Assigned task ▸ Without copying any picture, transcribe exactly the lines of the data below from the one containing "Task: Click the circular" through the one containing "The height and width of the screenshot is (503, 452).".

■ ■ ■ ■

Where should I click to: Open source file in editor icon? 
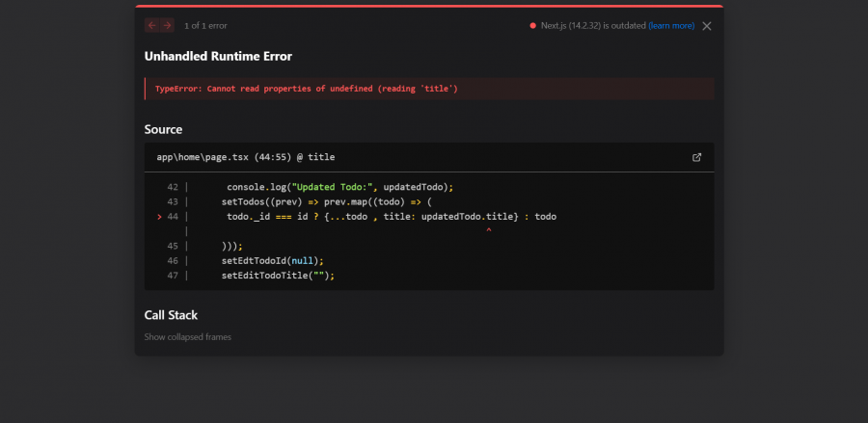click(697, 157)
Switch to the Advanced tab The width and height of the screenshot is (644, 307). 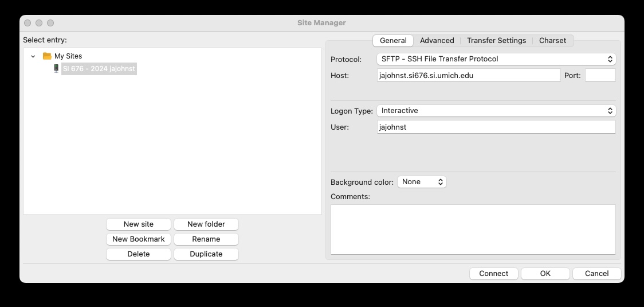click(437, 41)
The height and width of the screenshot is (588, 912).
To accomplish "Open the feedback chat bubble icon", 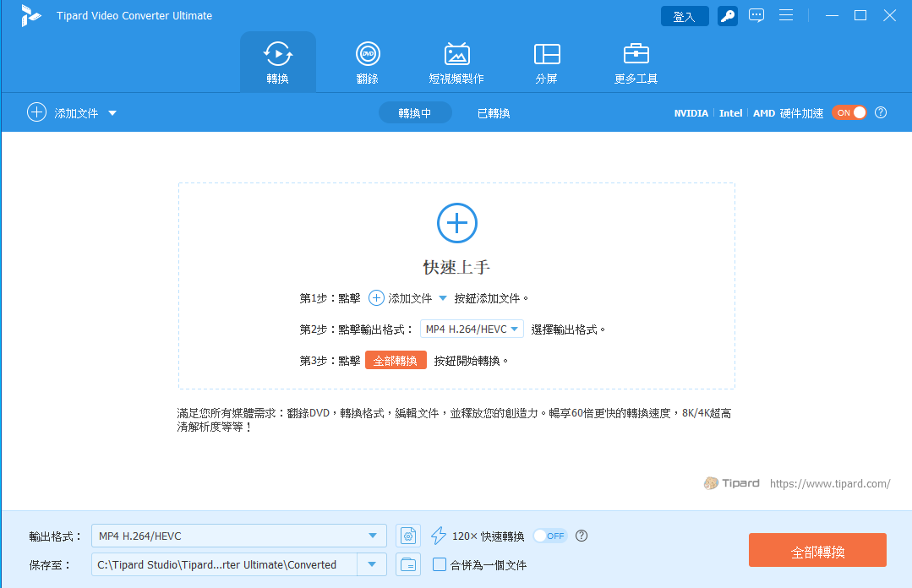I will [756, 16].
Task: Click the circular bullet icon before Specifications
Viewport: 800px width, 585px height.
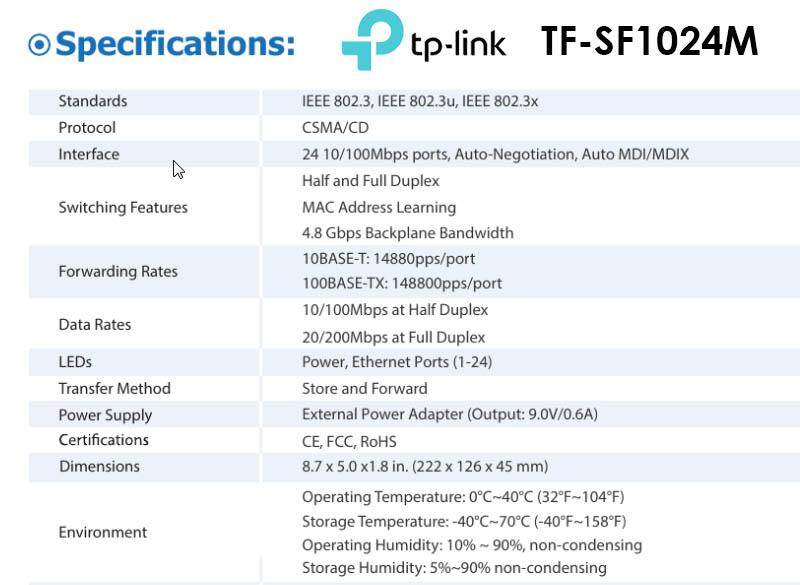Action: coord(40,44)
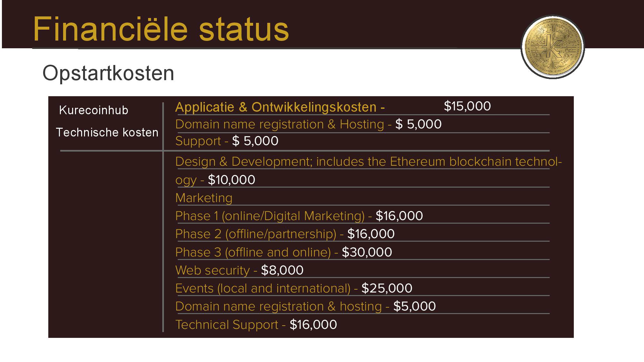The image size is (644, 362).
Task: Click the Technische kosten label
Action: point(107,132)
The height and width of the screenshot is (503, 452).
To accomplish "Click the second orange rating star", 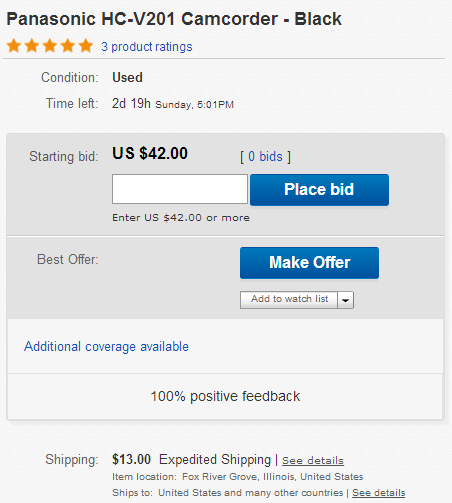I will click(32, 46).
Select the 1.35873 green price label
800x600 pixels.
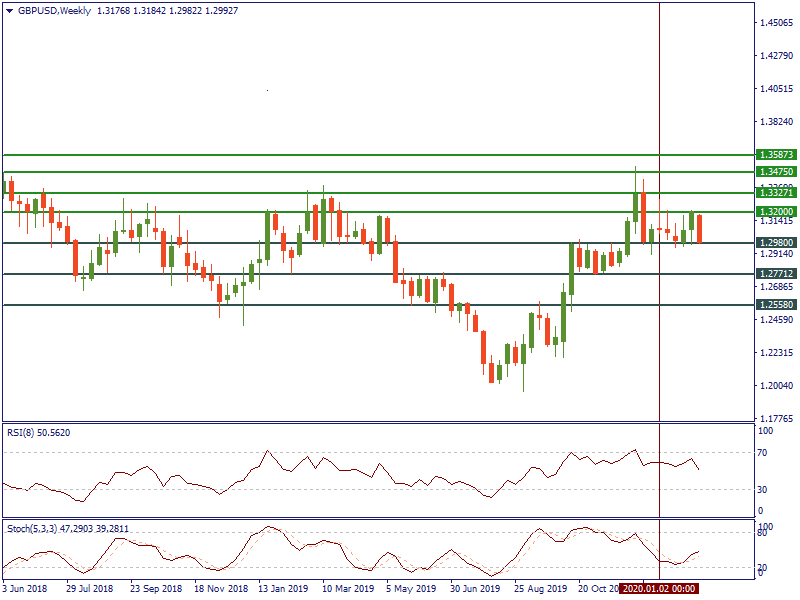(776, 156)
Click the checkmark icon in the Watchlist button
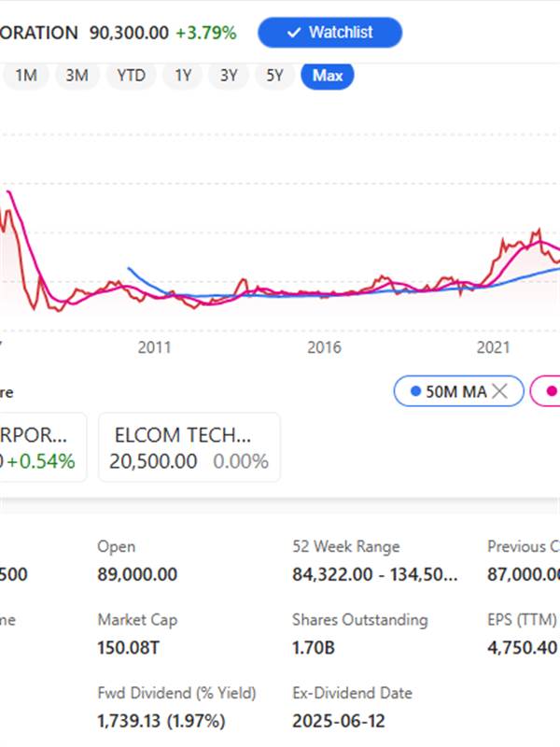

■ ■ ■ ■

Result of the task ▸
Task: Click the circular bullet icon before Specifications
Viewport: 800px width, 585px height.
Action: coord(40,44)
The image size is (644, 362).
Task: Click the Technische kosten label
Action: point(107,132)
The height and width of the screenshot is (503, 452).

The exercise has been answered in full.